*Records for processing:*
▽

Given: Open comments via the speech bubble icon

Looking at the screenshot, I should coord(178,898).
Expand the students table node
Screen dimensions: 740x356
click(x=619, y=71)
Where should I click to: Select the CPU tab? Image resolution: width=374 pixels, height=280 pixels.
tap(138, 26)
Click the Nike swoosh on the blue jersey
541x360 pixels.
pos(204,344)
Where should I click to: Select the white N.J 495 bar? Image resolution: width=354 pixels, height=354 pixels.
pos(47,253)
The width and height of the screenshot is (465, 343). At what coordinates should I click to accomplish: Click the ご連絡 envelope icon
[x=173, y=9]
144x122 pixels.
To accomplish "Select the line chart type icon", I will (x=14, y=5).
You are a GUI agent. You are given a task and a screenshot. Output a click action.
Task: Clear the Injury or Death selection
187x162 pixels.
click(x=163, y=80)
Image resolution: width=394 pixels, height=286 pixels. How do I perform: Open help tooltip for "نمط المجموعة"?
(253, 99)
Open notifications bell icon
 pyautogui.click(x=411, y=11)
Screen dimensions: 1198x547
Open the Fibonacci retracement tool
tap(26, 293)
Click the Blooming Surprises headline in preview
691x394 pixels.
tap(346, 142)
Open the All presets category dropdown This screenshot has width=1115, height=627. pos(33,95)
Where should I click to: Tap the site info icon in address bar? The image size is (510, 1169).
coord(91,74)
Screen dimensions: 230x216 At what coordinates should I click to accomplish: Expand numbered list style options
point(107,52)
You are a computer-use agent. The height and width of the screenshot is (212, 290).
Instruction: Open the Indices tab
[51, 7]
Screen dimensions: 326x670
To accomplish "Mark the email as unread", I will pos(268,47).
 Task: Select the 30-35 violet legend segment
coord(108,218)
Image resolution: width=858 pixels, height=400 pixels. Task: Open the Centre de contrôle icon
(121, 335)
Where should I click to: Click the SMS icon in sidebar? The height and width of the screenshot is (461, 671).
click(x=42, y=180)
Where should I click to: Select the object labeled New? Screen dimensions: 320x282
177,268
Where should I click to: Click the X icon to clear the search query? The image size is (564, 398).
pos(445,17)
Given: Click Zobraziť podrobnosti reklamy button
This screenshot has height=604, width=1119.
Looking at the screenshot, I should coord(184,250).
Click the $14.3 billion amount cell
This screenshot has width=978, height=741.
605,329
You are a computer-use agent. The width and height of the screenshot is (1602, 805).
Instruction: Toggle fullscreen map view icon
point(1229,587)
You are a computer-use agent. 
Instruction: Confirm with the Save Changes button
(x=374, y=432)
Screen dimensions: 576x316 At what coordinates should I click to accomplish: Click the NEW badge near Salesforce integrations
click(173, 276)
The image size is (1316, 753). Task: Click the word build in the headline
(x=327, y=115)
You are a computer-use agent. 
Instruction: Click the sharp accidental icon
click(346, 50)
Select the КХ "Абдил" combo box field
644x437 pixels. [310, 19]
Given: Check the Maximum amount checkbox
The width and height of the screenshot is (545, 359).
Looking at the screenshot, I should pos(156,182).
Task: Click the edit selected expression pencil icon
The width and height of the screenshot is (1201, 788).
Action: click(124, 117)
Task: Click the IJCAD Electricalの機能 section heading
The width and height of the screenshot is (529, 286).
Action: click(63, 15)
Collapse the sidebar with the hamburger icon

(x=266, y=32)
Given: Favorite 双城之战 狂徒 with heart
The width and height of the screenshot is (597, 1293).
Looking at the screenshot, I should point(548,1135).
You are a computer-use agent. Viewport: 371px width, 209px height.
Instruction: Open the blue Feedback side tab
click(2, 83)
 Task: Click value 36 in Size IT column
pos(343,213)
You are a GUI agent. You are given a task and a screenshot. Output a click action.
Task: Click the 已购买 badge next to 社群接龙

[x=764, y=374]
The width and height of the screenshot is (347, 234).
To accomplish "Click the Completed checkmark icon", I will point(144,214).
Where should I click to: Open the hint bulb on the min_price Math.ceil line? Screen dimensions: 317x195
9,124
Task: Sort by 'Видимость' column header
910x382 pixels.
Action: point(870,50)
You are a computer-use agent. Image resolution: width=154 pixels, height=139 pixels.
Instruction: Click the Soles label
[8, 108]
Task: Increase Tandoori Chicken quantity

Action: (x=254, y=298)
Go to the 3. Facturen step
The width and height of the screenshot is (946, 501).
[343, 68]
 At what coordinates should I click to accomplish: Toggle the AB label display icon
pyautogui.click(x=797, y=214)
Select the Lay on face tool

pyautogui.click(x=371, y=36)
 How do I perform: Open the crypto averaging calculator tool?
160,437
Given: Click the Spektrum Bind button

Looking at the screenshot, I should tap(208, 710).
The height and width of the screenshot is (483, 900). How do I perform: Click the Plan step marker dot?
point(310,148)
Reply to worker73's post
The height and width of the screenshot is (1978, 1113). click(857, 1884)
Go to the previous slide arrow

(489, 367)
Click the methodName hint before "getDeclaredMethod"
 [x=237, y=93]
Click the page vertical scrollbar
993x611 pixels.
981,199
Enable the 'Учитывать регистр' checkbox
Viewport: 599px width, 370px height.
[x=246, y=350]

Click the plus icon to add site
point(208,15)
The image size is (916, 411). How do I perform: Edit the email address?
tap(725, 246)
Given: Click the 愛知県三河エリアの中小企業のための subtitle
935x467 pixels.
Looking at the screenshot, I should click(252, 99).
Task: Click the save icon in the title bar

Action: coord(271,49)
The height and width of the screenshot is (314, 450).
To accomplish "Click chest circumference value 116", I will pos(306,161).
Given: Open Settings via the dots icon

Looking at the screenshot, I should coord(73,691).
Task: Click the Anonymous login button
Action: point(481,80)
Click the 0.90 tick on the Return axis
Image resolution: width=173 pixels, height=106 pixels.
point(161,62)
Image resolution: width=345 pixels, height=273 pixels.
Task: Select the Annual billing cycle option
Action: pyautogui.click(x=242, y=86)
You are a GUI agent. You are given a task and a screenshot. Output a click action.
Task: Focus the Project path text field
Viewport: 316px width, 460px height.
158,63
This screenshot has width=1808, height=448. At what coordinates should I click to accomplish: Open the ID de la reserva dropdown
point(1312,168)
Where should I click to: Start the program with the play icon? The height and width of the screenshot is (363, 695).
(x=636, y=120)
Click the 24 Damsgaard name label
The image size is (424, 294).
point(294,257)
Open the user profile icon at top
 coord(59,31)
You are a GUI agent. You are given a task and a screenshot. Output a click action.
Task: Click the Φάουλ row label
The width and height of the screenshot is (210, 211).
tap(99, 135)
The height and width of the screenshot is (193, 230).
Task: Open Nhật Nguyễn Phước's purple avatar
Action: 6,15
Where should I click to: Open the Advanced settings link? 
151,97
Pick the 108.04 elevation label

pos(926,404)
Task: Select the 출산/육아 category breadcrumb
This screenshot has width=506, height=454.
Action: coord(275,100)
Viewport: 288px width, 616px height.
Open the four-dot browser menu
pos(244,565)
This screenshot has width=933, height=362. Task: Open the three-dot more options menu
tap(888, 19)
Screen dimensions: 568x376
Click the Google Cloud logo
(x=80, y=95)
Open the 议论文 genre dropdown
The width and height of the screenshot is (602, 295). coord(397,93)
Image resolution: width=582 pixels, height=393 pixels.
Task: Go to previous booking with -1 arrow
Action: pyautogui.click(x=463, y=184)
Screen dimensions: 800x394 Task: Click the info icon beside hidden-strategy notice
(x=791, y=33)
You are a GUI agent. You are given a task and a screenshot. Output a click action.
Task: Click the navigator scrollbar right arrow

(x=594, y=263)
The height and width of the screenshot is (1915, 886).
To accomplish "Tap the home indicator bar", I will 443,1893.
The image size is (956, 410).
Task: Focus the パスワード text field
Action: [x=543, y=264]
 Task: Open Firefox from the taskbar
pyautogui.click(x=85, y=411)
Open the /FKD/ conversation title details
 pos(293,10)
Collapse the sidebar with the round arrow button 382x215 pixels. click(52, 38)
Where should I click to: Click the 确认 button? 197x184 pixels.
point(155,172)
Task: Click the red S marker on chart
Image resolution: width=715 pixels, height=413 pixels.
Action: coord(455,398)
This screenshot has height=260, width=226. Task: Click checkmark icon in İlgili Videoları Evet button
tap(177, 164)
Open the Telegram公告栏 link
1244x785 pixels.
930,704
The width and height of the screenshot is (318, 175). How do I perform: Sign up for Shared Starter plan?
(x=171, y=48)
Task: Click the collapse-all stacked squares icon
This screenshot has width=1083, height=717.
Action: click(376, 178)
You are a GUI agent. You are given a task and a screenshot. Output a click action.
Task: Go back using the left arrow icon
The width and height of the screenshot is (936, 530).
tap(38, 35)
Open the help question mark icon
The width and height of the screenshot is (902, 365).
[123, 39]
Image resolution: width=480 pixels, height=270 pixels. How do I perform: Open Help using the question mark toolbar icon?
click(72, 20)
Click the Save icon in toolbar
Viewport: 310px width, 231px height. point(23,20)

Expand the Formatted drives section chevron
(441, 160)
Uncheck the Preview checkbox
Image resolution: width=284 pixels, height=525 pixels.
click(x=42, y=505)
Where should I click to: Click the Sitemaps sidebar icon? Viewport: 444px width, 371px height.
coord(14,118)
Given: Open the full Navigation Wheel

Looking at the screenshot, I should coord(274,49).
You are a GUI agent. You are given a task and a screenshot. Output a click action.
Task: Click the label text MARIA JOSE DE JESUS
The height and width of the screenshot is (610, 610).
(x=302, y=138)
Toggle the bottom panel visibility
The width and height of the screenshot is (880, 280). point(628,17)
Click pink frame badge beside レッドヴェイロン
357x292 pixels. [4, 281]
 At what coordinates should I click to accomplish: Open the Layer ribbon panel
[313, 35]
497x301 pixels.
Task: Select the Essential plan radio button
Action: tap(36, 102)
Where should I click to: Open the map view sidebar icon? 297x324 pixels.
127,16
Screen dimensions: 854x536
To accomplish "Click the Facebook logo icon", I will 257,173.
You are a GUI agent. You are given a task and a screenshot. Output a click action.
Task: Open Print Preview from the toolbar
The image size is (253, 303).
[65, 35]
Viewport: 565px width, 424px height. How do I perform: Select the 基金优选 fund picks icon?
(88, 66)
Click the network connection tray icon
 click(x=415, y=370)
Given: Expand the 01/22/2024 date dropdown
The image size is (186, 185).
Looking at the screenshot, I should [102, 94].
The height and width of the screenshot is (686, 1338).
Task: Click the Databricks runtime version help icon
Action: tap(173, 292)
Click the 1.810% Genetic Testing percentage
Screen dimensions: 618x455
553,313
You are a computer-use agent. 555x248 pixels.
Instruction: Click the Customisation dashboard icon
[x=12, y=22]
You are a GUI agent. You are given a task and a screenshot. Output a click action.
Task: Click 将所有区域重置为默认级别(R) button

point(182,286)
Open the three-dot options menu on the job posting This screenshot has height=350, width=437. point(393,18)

△

Please count the lines above that contain the word "category", and reply with the number alone.

*Solution to this problem:* 2